Les cas d’usage de l’IA se multiplient néanmoins dans plusieurs secteurs clés. Dans la fintech, elle permet d’évaluer le risque de crédit pour des populations non bancarisées, en s’appuyant sur des données alternatives comme les transactions mobiles. Dans l’agriculture, elle est utilisée pour analyser les données climatiques et optimiser les rendements. Dans la santé, elle contribue à améliorer le diagnostic et la gestion des ressources.
Cependant, ces avancées reposent sur des bases encore fragiles. Le premier obstacle concerne les infrastructures numériques. Le nombre de data centers sur le continent reste limité, ce qui oblige les entreprises à externaliser le stockage et le traitement des données vers des infrastructures situées en Europe ou en Asie. Cette dépendance entraîne des coûts supplémentaires et pose des questions de souveraineté.
Le coût de la connectivité constitue un autre frein majeur. Dans certaines régions, l’accès à Internet représente entre 5 % et 10 % du revenu mensuel, ce qui limite l’adoption des technologies numériques. Les zones rurales sont particulièrement pénalisées, avec des réseaux souvent instables ou inexistants.

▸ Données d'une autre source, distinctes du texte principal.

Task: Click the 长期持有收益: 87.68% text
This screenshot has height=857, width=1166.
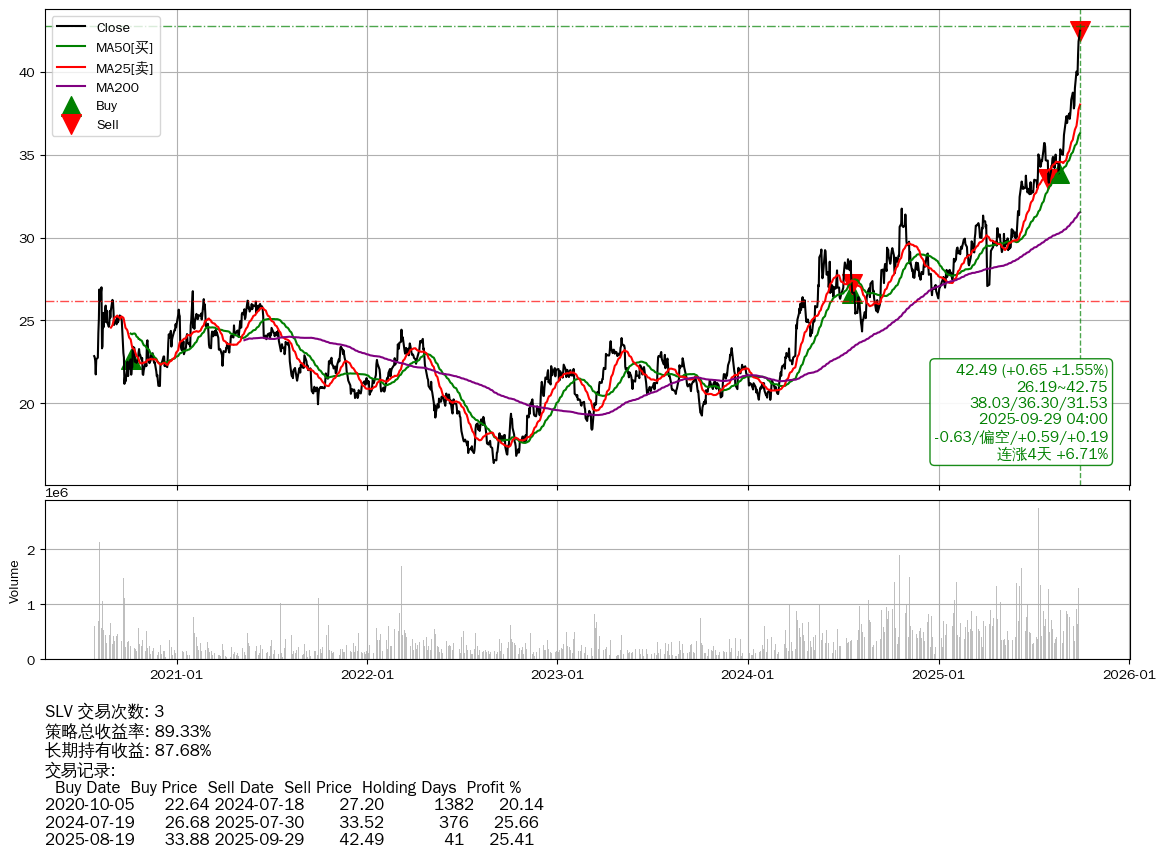Action: pos(128,750)
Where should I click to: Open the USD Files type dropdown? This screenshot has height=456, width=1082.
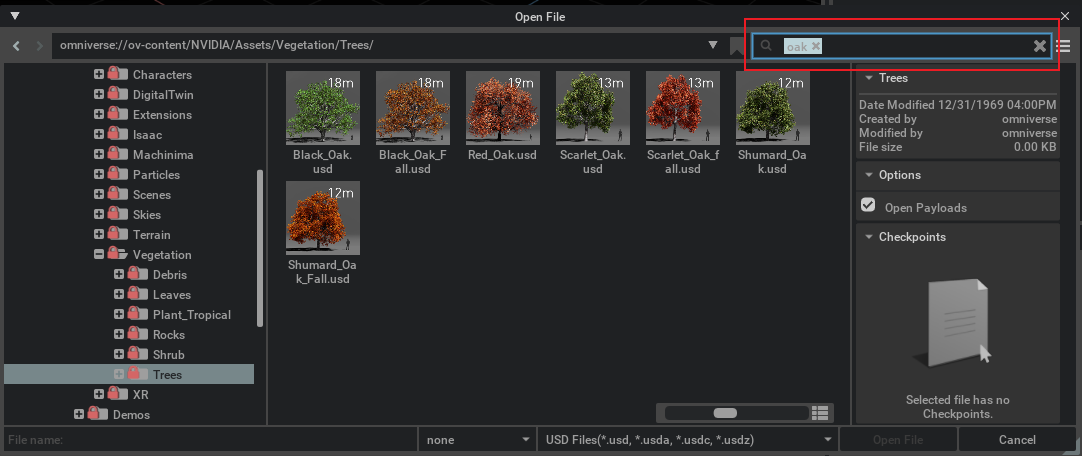click(x=686, y=440)
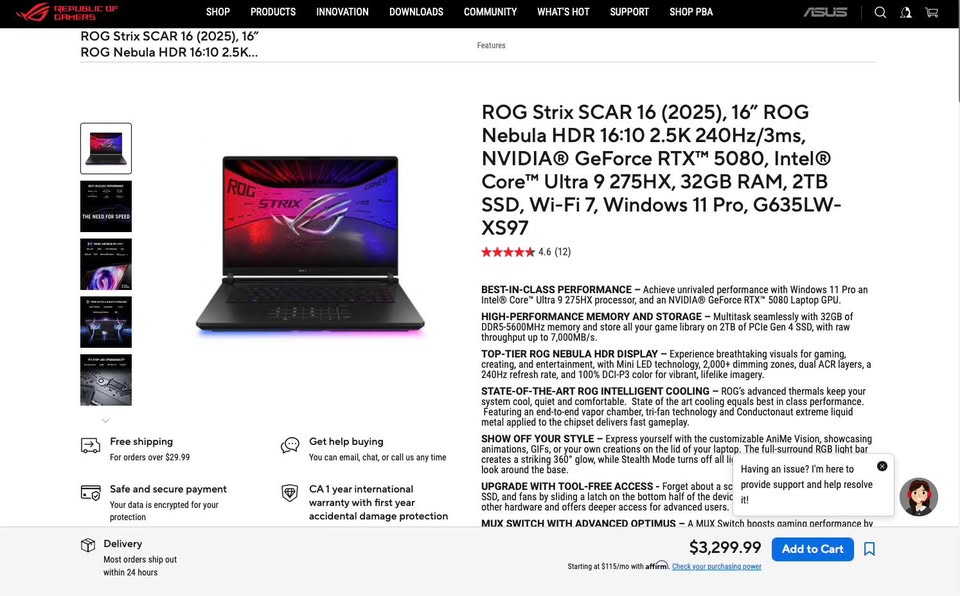Click the ROG Republic of Gamers logo
The image size is (960, 596).
67,12

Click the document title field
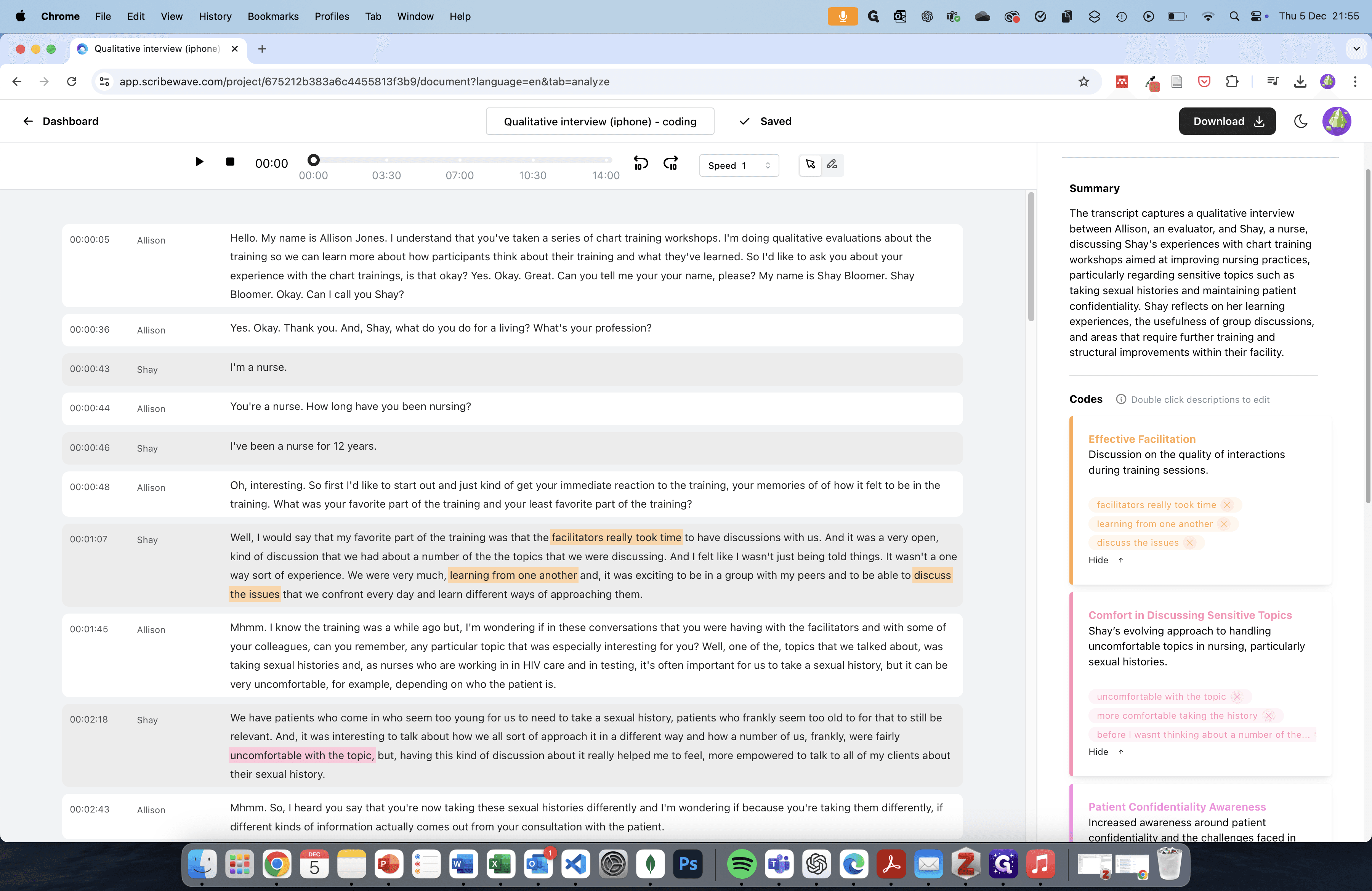tap(599, 121)
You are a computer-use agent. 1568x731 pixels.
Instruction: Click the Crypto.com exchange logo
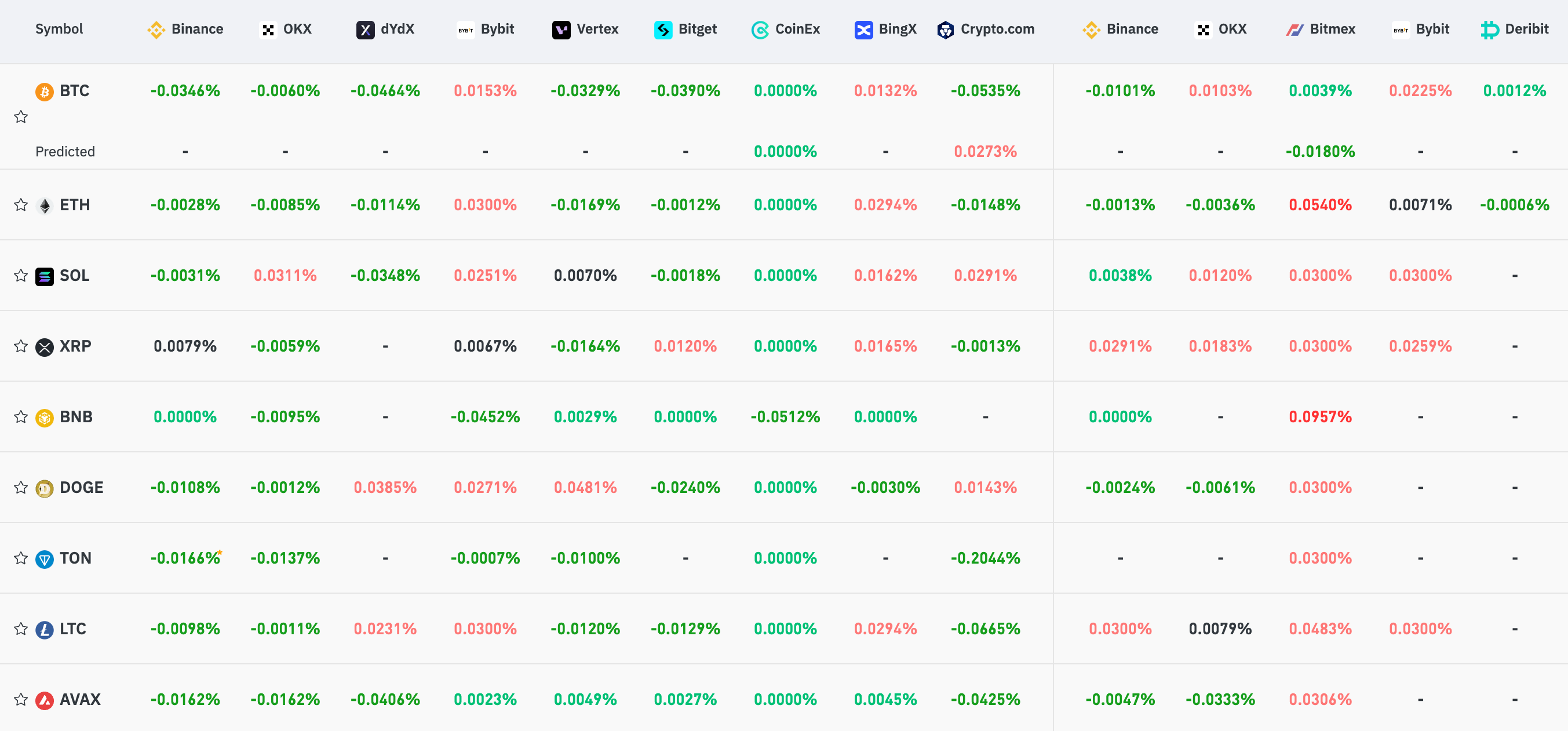pos(945,29)
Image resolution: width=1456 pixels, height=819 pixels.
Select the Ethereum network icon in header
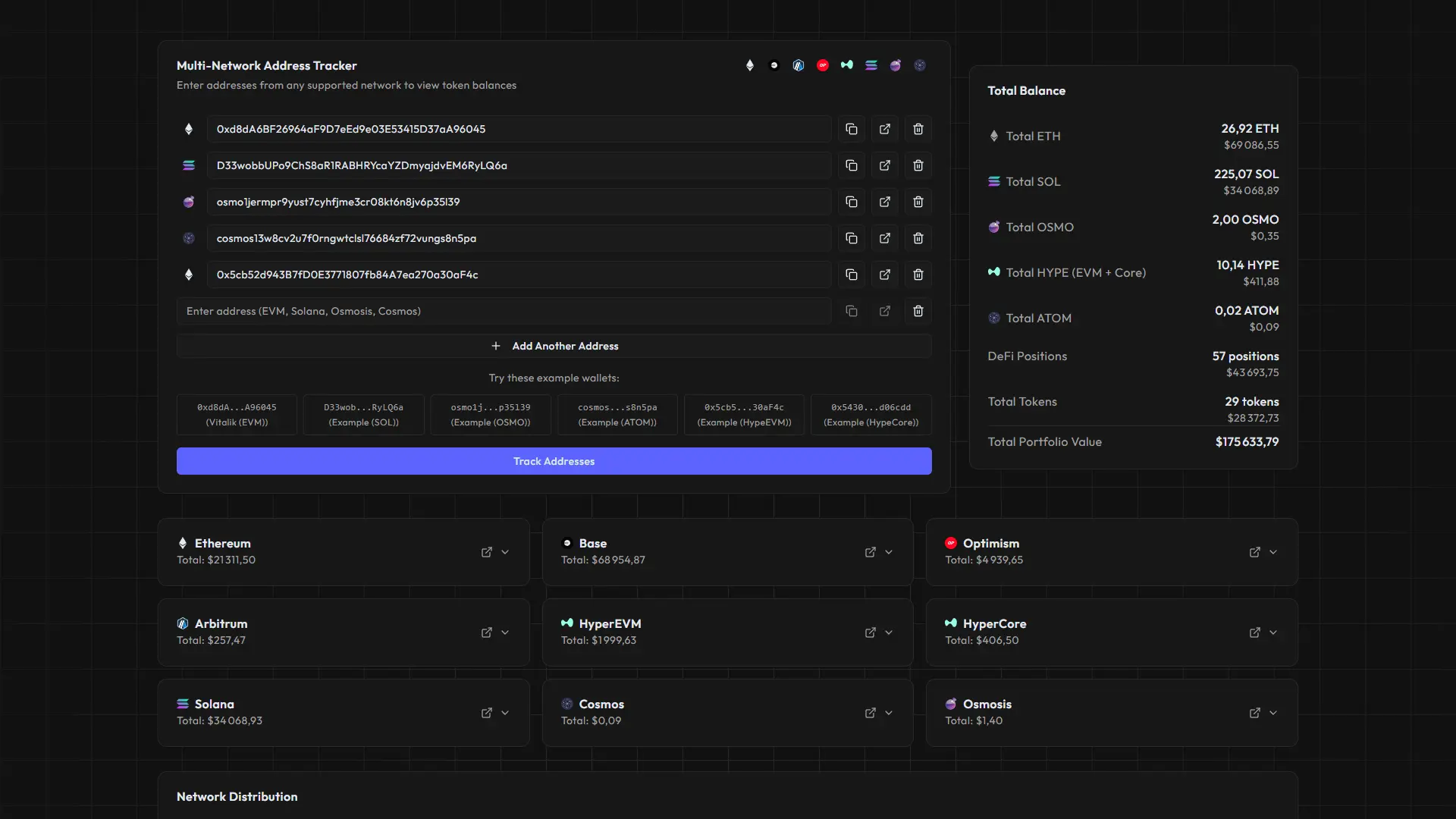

Le déficit de compétences représente également un enjeu critique. Le développement de l’IA nécessite des profils qualifiés — ingénieurs, data scientists — qui restent en nombre insuffisant sur le continent. Cette situation limite la capacité des entreprises locales à développer des solutions adaptées.
Malgré ces contraintes, l’Afrique dispose d’un avantage unique : la possibilité de “sauter des étapes” dans son développement. En adoptant directement des technologies avancées, elle peut améliorer l’efficacité de ses systèmes économiques sans passer par les phases intermédiaires qu’ont connues les économies développées.
À moyen terme, l’IA pourrait jouer un rôle déterminant dans la transformation de secteurs clés, en réduisant les inefficacités et en améliorant la productivité.
L’intelligence artificielle représente une opportunité majeure pour l’Afrique, mais sa réussite dépendra de la capacité à construire les fondations nécessaires : infrastructures, compétences et accès aux données.